For the record I have an animistic view on spirituality. I could actually look into paganism stuff but I'm lazy :P.
feotakahari: (Default)

[personal profile] feotakahari 2014-12-14 04:20 am (UTC)(link)
That's not quite how I'd phrase it, but I can see where you're coming from. I believe there's a lot of value in evaluating and testing your beliefs, and the scientific method is one way of approaching that. At the same time, I've seen some people who think they're totally logical, and use that to dismiss anyone who disagrees with them as illogical, and it makes them virtually impossible to reason with. You can't just set yourself up as better and think that keeps you better. (And I guess studying a lot of different religious viewpoints would be another way to enlightenment--see what's the same and what's different, and figure out what makes sense to you.)

(Anonymous) 2014-12-16 02:47 am (UTC)(link)
Hopefully, they'll mellow out. That kind of reaction seems like what a lot of people go through when they first convert to a thing, especially if they are listening to certain powerful people/preachers/authors. It probably has less to do with "having a vision" than with whom he is listening to in regards to Bible interpretation and the like. I've seen it cut both ways, too, with people getting hate-happy with their newfound atheism. Don't No True Scotsman and pretend it doesn't happen.
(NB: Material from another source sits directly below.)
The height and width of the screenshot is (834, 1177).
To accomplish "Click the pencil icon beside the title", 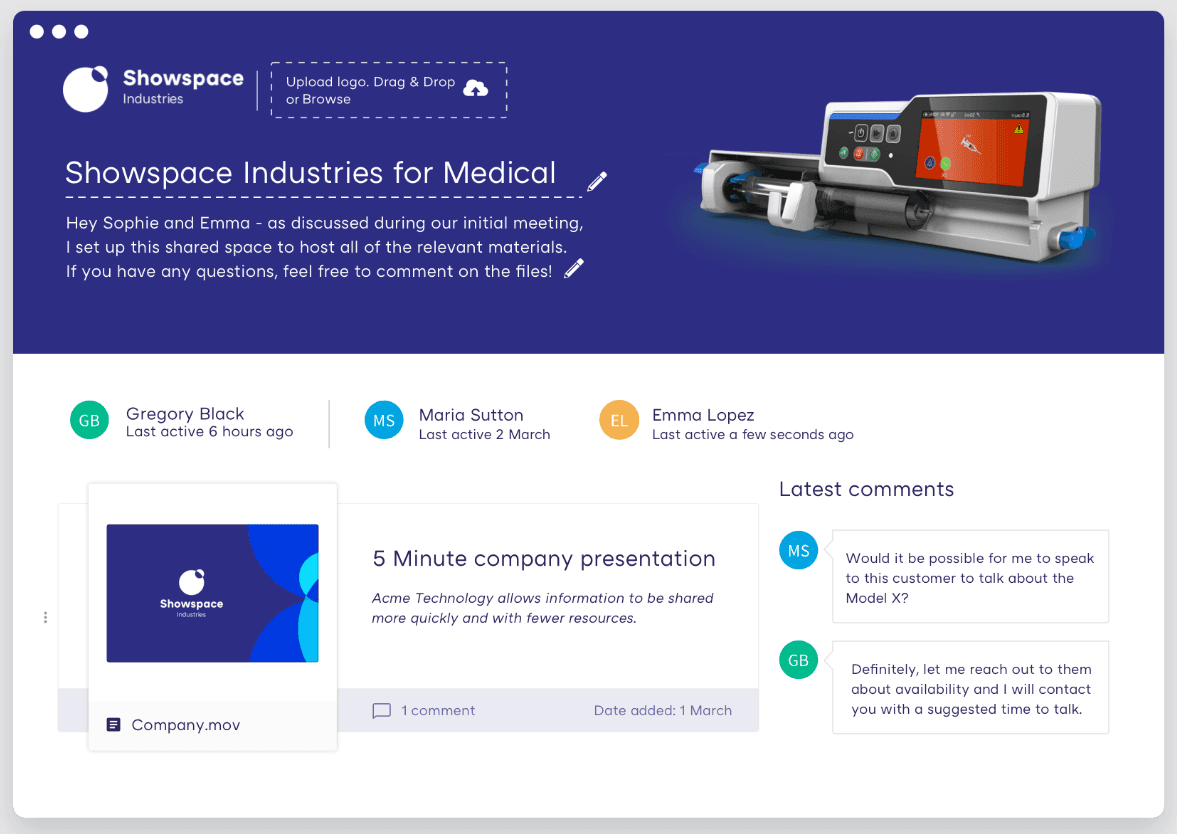I will coord(597,181).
I am a person who don't know who had an Evangelical phase in my teens. No paranormal experiences, just seeking "42." I was an obnoxious twat to yaoi fans in my former fandoms for a while. I got better. If you know the guy and it's not too forward, you could ask him if he actually got these ideas about hating people from the vision itself or if he's just going with what other people are telling him. Various forms of Progressive Christianity exist - and serious pursuit of a religious identity doesn't need to rely on visions. In fact, for most, it doesn't.